The Scot who helped build Oppenheimer's atom bomb
As war raged across Europe in 1942, a team of scientists on the other side of the Atlantic were brought together to work on a top secret project - the development of an atomic bomb.
The Manhattan Project was led by the United States but a number of prominent British scientists were transferred to work on it, including Scottish physicist Sir Samuel Curran.
A new film about the development of the first nuclear weapons - Oppenheimer - follows the life of the nuclear physicist who was the director of the laboratory that designed the bombs - J Robert Oppenheimer.
Although Curran does not make an appearance in the film he was part of a team that worked on an important aspect of the project - the separation of isotopes of uranium.
The atomic bomb would not have been possible without the process, which today is called uranium enrichment.
The team's leader, American nuclear physicist Ernest Lawrence, is played by Josh Hartnett in the film.
Curran was born in Ballymena, Northern Ireland, in 1912 but moved with his mother to live in Wishaw, North Lanarkshire, shortly after his birth.
He studied mathematics and natural philosophy at the University of Glasgow, followed by a PhD on research into methods of detecting radiation.
From there he went to the Cavendish Laboratory at Cambridge to study, where he met nuclear pioneer Ernest Rutherford, who would die later that year.
Rutherford had taught Oppenheimer some years before and was described as the "the father of nuclear physics".
It was under his direction that students would become the first to split the atom in a controlled manner.
When an atom is split a huge amount of energy is released and it is this reaction which makes nuclear weapons possible.
On the outbreak of World War Two, Curran joined the Royal Aircraft Establishment (RAE) and worked on the development of radar and the proximity fuse for explosives which proved instrumental in the destruction of German V-1 rockets.
In 1940 he married fellow colleague at the RAE Joan Strothers, a physicist who he had first met while at Cambridge.
Early in 1944 they went to the Radiation Laboratory at Berkeley in California to work on the Manhattan project which was already under way.
While there, Curran invented the scintillation counter, a device similar to a Geiger counter which is used in laboratories around the world to this day to detect ionizing radiation.
What was the Manhattan Project?
In 1939, US President Franklin D Roosevelt received a letter from German physicist Albert Einstein warning that Germany might be trying to build an atomic bomb.
The Manhattan Project was the code name for the American-led effort to develop its own nuclear weapon, starting in 1942.
Research and production took place at more than 30 sites across the US, UK and Canada.
The project's weapons research laboratory was located at Los Alamos, New Mexico, and that was where the bulk of the project's research was conducted, under the direction of Oppenheimer.
On 16 July 1945, the world's first atomic bomb was tested at the Trinity site in the New Mexico desert.
Less than a month later the US dropped an atomic bomb on the Japanese city of Hiroshima, followed by another on Nagasaki just three days later.
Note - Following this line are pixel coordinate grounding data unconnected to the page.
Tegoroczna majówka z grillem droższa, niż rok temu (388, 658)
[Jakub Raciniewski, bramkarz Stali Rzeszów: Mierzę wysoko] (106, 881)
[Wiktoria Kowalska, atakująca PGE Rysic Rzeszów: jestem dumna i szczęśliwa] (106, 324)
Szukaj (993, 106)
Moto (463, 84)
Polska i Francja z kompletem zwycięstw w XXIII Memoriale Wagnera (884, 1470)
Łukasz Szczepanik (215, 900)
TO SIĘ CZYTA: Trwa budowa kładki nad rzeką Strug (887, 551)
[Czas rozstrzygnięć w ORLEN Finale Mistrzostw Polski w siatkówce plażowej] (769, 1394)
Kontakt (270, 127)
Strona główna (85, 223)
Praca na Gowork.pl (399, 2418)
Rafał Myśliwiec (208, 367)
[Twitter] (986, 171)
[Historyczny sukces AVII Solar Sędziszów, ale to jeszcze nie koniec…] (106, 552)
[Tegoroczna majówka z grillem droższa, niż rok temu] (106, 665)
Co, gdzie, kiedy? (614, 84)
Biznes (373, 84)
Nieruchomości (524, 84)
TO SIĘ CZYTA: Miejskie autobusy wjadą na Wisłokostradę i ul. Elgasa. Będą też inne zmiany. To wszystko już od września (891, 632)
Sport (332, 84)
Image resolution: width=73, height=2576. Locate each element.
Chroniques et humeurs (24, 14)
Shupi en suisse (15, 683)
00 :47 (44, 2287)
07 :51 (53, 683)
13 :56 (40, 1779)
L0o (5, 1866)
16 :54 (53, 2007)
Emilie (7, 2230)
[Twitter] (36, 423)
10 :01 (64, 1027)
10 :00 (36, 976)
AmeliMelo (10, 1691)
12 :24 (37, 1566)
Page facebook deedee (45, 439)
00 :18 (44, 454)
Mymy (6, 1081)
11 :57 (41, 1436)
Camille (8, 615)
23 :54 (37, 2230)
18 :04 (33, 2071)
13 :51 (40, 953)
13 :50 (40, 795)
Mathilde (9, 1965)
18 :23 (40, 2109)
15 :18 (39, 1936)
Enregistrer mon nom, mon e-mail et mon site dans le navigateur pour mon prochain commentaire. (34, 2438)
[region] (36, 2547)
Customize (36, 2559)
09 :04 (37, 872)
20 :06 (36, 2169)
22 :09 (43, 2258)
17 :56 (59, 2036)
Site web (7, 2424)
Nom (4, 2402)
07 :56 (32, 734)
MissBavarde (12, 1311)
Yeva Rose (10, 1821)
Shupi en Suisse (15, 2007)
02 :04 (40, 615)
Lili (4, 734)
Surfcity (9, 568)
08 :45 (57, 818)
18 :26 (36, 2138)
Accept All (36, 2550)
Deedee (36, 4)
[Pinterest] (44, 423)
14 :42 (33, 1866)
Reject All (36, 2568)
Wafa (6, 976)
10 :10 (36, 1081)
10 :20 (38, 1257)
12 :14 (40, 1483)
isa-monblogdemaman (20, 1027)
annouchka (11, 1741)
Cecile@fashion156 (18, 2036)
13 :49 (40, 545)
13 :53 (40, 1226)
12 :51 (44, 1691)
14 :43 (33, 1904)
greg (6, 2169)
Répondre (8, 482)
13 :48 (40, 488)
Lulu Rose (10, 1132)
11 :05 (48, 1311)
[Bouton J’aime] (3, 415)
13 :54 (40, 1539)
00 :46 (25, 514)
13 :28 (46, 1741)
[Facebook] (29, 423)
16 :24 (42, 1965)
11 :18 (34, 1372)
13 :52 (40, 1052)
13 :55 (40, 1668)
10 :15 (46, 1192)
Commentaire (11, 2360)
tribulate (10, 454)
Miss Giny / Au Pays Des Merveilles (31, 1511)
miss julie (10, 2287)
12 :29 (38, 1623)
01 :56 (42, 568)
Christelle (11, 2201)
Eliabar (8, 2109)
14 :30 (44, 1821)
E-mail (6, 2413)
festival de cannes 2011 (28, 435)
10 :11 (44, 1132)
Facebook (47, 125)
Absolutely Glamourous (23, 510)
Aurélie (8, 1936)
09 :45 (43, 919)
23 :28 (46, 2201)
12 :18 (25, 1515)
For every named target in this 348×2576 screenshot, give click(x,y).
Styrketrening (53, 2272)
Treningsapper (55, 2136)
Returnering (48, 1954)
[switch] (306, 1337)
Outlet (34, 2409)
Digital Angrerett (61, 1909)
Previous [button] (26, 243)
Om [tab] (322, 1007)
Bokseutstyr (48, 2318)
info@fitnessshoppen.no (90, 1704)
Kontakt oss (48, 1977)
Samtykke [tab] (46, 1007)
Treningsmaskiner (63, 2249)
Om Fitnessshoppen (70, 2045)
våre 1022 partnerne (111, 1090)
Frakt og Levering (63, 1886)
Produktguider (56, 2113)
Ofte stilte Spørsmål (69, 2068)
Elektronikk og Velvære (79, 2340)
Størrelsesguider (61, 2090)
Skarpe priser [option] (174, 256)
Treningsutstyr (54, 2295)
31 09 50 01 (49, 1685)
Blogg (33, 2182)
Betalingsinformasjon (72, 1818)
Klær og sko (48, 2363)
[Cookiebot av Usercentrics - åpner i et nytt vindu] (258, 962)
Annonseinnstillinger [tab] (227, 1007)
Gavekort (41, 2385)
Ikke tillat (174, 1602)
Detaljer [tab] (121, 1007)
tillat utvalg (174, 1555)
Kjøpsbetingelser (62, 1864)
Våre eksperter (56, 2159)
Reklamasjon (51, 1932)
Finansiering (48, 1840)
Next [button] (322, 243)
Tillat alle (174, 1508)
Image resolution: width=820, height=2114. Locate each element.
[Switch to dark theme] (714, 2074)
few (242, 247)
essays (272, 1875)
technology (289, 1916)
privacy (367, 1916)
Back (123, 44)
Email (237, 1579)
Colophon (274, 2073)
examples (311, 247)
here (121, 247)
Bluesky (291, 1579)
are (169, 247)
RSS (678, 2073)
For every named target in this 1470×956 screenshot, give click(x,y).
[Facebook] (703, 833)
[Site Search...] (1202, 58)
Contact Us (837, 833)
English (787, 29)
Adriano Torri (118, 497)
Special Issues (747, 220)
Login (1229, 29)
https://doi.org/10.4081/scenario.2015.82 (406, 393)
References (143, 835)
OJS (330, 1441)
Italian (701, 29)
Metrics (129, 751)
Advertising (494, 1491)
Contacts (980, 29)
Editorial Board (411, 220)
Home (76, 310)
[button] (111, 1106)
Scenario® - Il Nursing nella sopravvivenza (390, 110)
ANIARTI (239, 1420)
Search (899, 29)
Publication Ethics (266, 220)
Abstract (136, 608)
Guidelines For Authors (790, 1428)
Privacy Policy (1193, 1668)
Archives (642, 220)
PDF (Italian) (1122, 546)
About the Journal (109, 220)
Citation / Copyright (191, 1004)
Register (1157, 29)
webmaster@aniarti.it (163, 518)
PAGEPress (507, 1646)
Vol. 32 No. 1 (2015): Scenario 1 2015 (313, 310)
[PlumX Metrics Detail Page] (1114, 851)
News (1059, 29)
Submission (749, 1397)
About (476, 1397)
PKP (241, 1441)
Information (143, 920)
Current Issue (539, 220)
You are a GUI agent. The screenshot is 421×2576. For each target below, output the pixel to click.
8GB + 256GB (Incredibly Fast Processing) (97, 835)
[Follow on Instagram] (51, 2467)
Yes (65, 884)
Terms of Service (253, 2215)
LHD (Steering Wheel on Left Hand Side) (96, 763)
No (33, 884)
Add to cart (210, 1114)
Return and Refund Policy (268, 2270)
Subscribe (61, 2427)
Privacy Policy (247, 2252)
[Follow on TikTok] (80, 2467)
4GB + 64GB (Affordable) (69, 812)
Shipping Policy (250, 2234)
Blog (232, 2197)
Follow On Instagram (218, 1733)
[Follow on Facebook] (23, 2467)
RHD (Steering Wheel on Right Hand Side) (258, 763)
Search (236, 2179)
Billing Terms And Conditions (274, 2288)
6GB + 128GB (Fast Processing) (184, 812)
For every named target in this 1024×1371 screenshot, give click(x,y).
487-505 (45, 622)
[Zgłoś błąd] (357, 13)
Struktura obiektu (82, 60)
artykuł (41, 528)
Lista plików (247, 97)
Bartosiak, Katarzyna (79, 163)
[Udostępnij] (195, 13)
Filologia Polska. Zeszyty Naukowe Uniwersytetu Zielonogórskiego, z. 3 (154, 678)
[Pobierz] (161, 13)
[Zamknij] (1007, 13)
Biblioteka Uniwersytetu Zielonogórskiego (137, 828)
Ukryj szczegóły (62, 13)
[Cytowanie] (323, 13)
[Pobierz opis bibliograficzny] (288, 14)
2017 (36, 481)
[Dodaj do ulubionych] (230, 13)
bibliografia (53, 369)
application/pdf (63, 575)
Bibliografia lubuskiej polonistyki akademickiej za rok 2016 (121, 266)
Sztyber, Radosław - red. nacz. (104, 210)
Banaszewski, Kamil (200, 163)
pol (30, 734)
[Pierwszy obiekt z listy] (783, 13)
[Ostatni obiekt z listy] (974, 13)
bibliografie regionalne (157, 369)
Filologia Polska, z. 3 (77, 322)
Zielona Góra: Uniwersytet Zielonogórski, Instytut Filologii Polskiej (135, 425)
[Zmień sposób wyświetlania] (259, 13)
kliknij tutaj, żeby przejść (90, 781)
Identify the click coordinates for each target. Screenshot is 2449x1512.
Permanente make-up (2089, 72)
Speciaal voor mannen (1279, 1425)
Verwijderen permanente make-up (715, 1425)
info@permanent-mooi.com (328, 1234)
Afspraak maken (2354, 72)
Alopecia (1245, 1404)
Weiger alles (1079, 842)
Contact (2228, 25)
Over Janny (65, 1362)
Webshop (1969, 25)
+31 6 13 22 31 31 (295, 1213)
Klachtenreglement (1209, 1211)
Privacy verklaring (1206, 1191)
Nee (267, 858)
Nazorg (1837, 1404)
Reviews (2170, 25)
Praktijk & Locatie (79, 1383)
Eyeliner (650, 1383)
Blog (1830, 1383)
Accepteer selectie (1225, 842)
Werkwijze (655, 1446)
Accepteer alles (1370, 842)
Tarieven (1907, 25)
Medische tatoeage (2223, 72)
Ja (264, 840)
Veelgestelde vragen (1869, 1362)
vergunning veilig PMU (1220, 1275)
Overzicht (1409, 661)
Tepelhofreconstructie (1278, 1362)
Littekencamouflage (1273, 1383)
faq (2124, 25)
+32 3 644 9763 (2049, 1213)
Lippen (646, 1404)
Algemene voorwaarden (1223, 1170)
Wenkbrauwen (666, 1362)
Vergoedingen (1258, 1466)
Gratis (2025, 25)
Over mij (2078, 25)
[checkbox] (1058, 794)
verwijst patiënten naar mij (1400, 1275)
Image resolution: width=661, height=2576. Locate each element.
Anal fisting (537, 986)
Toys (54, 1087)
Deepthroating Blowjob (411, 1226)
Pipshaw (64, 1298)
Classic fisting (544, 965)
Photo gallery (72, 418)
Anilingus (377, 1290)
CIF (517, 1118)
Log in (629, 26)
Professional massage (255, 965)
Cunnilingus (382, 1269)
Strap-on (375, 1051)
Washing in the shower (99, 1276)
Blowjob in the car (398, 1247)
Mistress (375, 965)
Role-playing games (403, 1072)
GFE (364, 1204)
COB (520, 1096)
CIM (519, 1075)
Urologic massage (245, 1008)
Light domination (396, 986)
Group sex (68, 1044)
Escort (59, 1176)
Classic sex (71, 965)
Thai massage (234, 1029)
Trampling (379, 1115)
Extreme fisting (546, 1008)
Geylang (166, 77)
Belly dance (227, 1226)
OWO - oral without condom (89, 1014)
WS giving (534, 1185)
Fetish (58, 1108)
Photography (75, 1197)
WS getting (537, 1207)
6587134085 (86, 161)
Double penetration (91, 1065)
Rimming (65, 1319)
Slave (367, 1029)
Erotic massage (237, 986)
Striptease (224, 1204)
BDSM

Thousands died in the devastation.
The Japanese Emperor Hirohito broadcast a surrender message to his people via radio on 15 August and later a peace treaty was signed ending the war.
Terrible loss of life
Scottish historian Sir Thomas Devine talked to Curran before he died in 1998.
The physicist told Sir Tom that they had no idea how far along the Germans were with their atomic project so they felt it was vital to build the bomb before the Nazis did.
Sir Tom said: "He much regretted the terrible loss of life in Japan but insisted dropping the bomb was essential to ending the war in the east."
After the war, Curran returned to Scotland to work at the University of Glasgow despite being offered a post at the University of California.
Although the success of his university department gained it an international reputation, Curran left in 1955 to work on the development of the British hydrogen bomb.
Much later in life he told former MP Tam Dalyell that he did not agonise as much as others about his part in making the hydrogen bomb possible.
"But I did wonder where the ultimate results of my work and that of my colleagues would lead," he said.
Returning to Glasgow, Curran turned his attention to training the next generation of scientists and was invited to become the principal of the Royal College of Science and Technology.
Under his leadership it was merged with the Scottish College of Commerce to become a university - the first new one in Scotland for almost 400 years.
"It was enormous for the birth of the new University of Strathclyde to have a scientist of his eminence at the helm," Sir Tom said.
In the early 1990s he interviewed Curran, who had remained principal until 1980, and described him as "a man of gravitas and intellect" but without "pomposity or side".
"He did not do much research in his later years as a university principal but his record of scientific eminence before then speaks for itself," he said.
Curran died in 1998. That year his wife Joan - a talented and accomplished scientist in her own right - unveiled a plaque in the Barony Hall in Glasgow in his honour.
Two things in life especially angered him, according to an account of his life on the Oxford Dictionary of National Biography website.
The very low salaries paid to scientists by comparison with businessmen and the failure to recognise how science and technology had helped to win WW2.